* **What you need to do**
Up to and including the line containing "Go to Inclusive", set down each line of the entries below exactly, starting from the first, and leave out the rest.

** Records follows **

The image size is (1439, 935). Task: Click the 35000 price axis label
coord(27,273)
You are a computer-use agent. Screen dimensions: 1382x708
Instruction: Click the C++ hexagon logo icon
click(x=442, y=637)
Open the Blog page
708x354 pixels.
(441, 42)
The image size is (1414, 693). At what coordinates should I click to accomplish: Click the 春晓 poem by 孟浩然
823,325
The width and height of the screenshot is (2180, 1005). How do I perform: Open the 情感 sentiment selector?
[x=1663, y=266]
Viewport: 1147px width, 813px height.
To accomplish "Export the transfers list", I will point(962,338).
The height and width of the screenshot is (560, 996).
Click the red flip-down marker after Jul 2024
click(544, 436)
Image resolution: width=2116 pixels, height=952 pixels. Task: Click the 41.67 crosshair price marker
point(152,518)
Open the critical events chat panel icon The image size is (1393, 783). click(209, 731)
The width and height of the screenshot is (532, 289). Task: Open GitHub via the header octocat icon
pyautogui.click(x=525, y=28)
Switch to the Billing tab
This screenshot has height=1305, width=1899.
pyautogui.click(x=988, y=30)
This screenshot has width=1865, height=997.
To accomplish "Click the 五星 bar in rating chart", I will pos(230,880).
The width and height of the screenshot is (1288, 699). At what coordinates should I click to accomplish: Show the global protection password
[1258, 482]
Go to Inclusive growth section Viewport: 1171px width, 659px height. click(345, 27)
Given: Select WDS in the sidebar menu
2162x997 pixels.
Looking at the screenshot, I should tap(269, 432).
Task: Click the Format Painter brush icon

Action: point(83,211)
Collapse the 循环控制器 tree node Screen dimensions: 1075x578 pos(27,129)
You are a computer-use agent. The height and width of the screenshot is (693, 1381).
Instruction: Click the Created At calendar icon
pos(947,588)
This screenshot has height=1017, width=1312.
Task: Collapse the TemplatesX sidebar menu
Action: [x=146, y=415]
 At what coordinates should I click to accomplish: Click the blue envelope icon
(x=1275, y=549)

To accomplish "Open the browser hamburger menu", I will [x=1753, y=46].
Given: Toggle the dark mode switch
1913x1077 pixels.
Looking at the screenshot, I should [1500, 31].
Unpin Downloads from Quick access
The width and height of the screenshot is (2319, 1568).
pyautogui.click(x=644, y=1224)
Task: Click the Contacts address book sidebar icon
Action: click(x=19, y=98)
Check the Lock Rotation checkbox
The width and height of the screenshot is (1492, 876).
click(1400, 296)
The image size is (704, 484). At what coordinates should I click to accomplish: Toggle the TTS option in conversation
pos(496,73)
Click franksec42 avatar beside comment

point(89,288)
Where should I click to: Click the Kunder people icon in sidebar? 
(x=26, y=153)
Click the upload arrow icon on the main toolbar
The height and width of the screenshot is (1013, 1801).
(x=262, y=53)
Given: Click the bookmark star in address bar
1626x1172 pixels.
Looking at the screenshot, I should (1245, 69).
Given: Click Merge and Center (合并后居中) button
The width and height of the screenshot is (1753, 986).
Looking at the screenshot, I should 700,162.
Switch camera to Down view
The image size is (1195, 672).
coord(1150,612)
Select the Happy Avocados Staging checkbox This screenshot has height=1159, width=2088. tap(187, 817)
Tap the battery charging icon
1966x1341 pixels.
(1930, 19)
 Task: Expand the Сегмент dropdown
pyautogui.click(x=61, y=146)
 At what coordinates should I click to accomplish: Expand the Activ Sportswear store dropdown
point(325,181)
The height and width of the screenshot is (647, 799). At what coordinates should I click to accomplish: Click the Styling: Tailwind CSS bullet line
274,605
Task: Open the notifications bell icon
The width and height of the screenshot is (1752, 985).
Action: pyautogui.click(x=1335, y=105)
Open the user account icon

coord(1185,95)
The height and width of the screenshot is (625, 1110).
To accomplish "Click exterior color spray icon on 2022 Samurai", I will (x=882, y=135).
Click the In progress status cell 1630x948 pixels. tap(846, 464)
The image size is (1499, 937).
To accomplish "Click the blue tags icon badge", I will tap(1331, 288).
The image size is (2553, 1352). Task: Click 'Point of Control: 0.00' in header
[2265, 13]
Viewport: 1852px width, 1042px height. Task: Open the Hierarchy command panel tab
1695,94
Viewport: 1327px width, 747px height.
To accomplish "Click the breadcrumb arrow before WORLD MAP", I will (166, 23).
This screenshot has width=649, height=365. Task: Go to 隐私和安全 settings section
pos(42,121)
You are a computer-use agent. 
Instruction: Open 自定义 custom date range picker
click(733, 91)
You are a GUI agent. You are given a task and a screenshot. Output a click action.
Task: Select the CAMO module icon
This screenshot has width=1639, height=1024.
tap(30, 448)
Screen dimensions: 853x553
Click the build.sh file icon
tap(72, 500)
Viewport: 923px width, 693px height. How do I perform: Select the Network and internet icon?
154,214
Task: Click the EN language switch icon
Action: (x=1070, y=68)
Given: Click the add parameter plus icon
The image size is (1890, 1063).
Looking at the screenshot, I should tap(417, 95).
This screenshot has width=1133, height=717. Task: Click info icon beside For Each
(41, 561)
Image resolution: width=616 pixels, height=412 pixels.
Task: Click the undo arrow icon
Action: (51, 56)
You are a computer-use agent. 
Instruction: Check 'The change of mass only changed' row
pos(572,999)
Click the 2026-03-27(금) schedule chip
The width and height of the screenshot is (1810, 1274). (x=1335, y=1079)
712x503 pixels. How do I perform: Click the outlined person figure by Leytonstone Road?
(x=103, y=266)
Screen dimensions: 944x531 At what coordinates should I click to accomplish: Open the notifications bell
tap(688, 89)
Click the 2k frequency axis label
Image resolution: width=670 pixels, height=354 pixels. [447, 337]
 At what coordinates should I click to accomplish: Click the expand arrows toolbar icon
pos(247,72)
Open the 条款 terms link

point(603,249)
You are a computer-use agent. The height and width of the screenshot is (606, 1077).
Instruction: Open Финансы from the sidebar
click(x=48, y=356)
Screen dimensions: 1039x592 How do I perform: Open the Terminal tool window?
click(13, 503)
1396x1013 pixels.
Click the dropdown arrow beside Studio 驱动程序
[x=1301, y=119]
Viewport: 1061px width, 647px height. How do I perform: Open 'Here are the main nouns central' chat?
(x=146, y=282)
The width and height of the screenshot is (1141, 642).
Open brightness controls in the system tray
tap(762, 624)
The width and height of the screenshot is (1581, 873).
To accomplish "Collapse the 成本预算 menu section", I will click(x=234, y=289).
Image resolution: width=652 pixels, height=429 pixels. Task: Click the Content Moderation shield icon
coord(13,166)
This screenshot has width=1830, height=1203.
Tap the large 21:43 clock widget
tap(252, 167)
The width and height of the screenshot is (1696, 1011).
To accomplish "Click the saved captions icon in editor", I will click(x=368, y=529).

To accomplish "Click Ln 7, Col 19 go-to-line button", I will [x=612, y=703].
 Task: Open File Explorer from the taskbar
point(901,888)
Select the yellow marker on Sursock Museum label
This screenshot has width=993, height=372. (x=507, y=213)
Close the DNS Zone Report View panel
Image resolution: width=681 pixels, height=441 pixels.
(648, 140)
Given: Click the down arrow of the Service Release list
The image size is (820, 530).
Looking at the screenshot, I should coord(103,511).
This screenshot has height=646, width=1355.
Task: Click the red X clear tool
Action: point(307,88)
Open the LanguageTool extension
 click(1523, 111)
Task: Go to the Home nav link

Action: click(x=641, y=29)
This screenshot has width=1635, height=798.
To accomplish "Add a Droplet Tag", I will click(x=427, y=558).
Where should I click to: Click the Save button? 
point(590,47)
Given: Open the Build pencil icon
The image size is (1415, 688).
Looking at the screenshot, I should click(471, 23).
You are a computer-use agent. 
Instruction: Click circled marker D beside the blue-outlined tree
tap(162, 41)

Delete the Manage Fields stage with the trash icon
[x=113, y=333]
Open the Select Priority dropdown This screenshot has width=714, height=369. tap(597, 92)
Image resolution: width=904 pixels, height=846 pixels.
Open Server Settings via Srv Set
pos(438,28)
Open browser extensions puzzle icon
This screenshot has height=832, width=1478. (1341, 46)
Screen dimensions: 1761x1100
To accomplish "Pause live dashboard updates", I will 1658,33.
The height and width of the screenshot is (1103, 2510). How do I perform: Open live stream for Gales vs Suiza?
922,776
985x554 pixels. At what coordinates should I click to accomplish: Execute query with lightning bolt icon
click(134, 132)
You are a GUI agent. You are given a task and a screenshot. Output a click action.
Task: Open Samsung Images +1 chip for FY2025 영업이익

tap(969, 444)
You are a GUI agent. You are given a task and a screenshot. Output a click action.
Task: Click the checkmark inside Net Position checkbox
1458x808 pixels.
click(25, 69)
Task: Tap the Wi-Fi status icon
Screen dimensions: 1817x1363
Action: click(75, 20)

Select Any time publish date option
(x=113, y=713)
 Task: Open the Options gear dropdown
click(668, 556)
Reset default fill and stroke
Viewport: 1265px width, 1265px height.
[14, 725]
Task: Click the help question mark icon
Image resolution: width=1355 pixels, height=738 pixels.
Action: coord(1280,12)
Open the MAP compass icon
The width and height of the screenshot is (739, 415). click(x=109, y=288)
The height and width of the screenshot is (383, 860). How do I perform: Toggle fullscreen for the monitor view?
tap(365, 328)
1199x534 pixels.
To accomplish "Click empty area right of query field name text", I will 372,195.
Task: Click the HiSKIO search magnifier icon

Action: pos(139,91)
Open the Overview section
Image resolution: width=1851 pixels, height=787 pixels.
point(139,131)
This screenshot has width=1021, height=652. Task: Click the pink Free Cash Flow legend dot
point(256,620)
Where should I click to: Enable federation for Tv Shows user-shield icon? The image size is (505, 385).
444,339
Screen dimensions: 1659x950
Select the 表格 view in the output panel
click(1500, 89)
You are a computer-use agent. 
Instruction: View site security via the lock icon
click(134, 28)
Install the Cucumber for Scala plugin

** End of Records **

* **Solution below**
The image size is (1439, 935). Task: Click the 35000 price axis label
coord(27,273)
You are a computer-use agent. Screen dimensions: 1382x708
Instruction: Click the C++ hexagon logo icon
click(x=442, y=637)
Open the Blog page
708x354 pixels.
(441, 42)
The image size is (1414, 693). At what coordinates should I click to accomplish: Click the 春晓 poem by 孟浩然
823,325
The width and height of the screenshot is (2180, 1005). How do I perform: Open the 情感 sentiment selector?
[x=1663, y=266]
Viewport: 1147px width, 813px height.
To accomplish "Export the transfers list", I will point(962,338).
The height and width of the screenshot is (560, 996).
Click the red flip-down marker after Jul 2024
click(544, 436)
Image resolution: width=2116 pixels, height=952 pixels. Task: Click the 41.67 crosshair price marker
point(152,518)
Open the critical events chat panel icon The image size is (1393, 783). click(209, 731)
The width and height of the screenshot is (532, 289). Task: Open GitHub via the header octocat icon
pyautogui.click(x=525, y=28)
Switch to the Billing tab
This screenshot has height=1305, width=1899.
pyautogui.click(x=988, y=30)
This screenshot has width=1865, height=997.
To accomplish "Click the 五星 bar in rating chart", I will pos(230,880).
The width and height of the screenshot is (1288, 699). At what coordinates should I click to accomplish: Show the global protection password
[1258, 482]
Go to Inclusive growth section Viewport: 1171px width, 659px height. click(345, 27)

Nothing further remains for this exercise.